Appellant urges that the trial court erred by relying on the outstanding warrants to justify his arrest. He points out that Nelson testified that he had no prior intention to arrest appellant that day and argues that "the determination to arrest [appellant] had everything to do with [appellant] deciding not to voluntarily make a statement to the police, and not any potentially outstanding warrants." Appellant did not make this "pretext arrest" argument to the trial court. Moreover, the validity of an arrest is not determined by the subjective motivations of the officer who makes the arrest but by the objective facts surrounding the arrest. Garcia v. State, 827 S.W.2d 937, 943-44 (Tex. Crim. App. 1992). The objective fact is that Nelson knew that there were outstanding warrants for appellant's arrest. Finally, appellant does not challenge the trial court's alternative ruling that the arrest was lawful under article 14.04. (2) For all of these reasons, we overrule appellant's contention that his written statement was tainted by an unlawful arrest and that the trial court erred by overruling his objection to its admission on that ground.

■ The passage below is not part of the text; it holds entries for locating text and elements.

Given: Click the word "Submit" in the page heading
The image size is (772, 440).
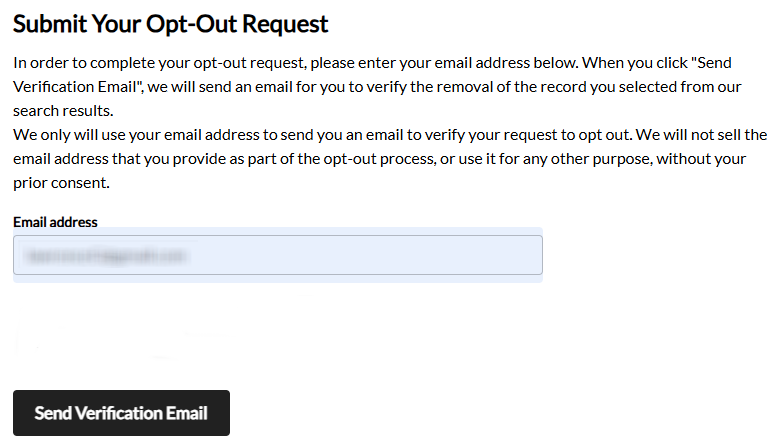Looking at the screenshot, I should pyautogui.click(x=46, y=23).
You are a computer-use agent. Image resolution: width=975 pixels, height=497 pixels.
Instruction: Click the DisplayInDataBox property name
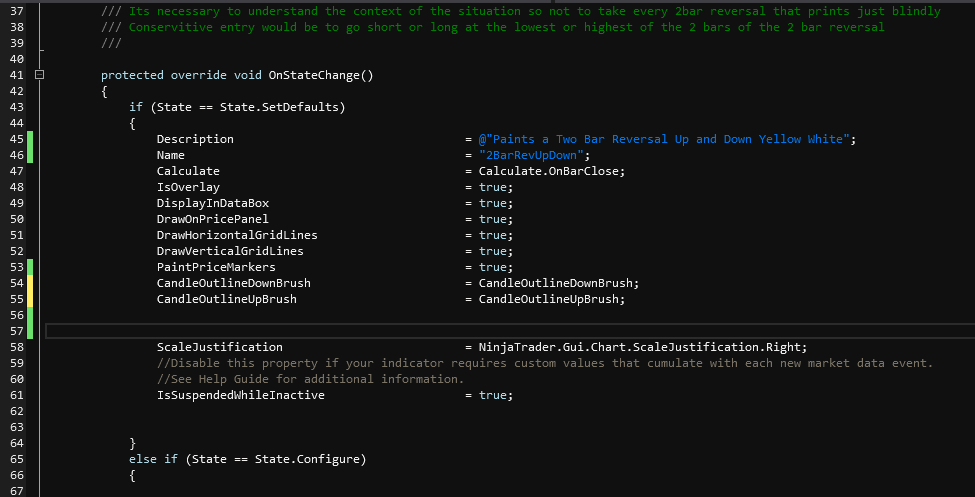point(213,203)
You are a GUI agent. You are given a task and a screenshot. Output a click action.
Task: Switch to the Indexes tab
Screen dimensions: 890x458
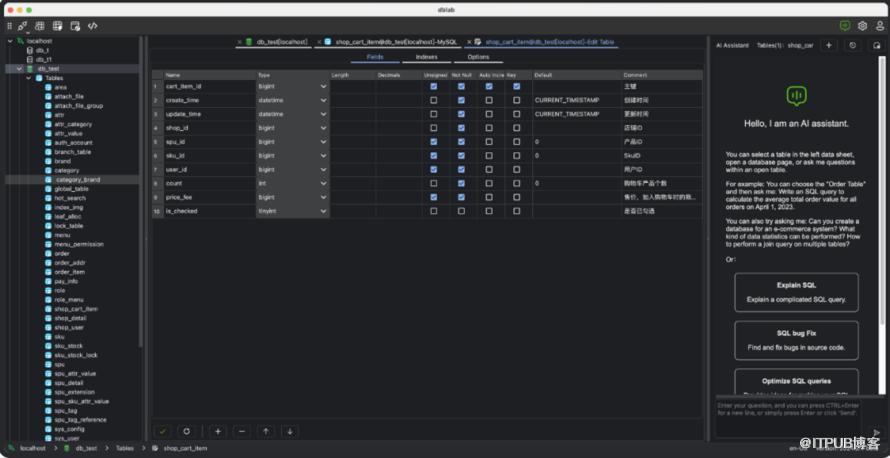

Appellant also objected to the admission of his statement on the ground that he was not shown to have voluntarily waived his rights under Miranda and article 38.22. See Miranda v. Arizona, 384 U.S. 436 (1966); Tex. Code Crim. Proc. Ann. art. 38.22, § 2 (West 2005). Appellant does not deny that he was advised of his rights, but he complains that he was never asked if he wished to waive his right to remain silent.
Appellant's statement was taken by Officer Anthony Bigongiari. The officer testified that he advised appellant of his rights before questioning him, that appellant appeared to understand those rights, and that appellant told him that he wanted to make a statement. Bigongiari acknowledged that after advising appellant of his rights, he never specifically asked appellant if he wished to waive those rights. The trial court ruled that no "magic words" were required and that the totality of the circumstances demonstrated that appellant made a knowing and voluntary waiver of his right to remain silent.
The Supreme Court has held that a waiver of the right to remain silent may be inferred from the actions and words of the suspect, and that "an explicit statement of waiver is not invariably necessary." North Carolina v. Butler, 441 U.S. 369, 373-76 (1979). The "blue card" from which Bigongiari read appellant his rights was introduced in evidence. On the back of the card is the preprinted statement, "I have received and understand the warning on the other side of this card. I agree to waive these Rights and to make a Statement." Appellant signed the card below this statement after being advised of his rights. Below appellant's signature are the date, the time, and Bigongiari's signature as witness. The written statement itself also begins with a listing of appellant's rights, each initialed by appellant. Below this is the statement, "I do hereby knowingly, intentionally and voluntarily waive my right to be silent and my right to have a lawyer present to advise me.